On-chip Dicke-type magnon polaritons in the ultrastrong coupling regime via spatially separated nanomagnets

Abstract

Quantum electrodynamics lies at the heart of hybrid quantum systems essential for future technologies. The thermodynamic limit of the Dicke model, a fundamental model describing these systems, predicts exotic quantum phenomena, such as equilibrium superradiant phase transitions and ground-state two-mode squeezing. However, the experimental realization of genuine Dicke systems has remained elusive due to the inevitable existence of gauge-invariant self-interaction terms that hinder such phenomena. Here, we report on the on-chip realization of a Dicke-type system utilizing ultrastrong magnetic-dipole interactions between collective excitations in a spatially separated ferromagnetic array and a superconducting resonator, resulting in creation of magnon polaritons.

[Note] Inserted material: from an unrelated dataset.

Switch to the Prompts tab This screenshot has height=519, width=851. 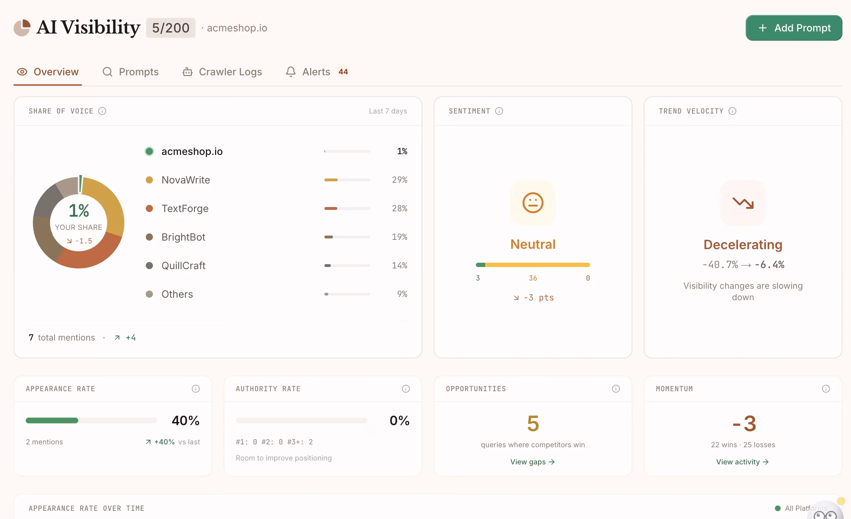pyautogui.click(x=139, y=72)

Crucially, this spatially separated architecture allows the cooperative enhancement of the coupling strength without increasing the self-interaction energy. We experimentally confirm the Bloch-Siegert shift, originating from the counter-rotating terms, alongside the suppression of self-excitation terms required to observe critical Dicke physics. Our results establish a versatile platform, which provides the playground to explore quantum collective coupling physics and open pathways towards integrated quantum devices harnessing Dicke physics.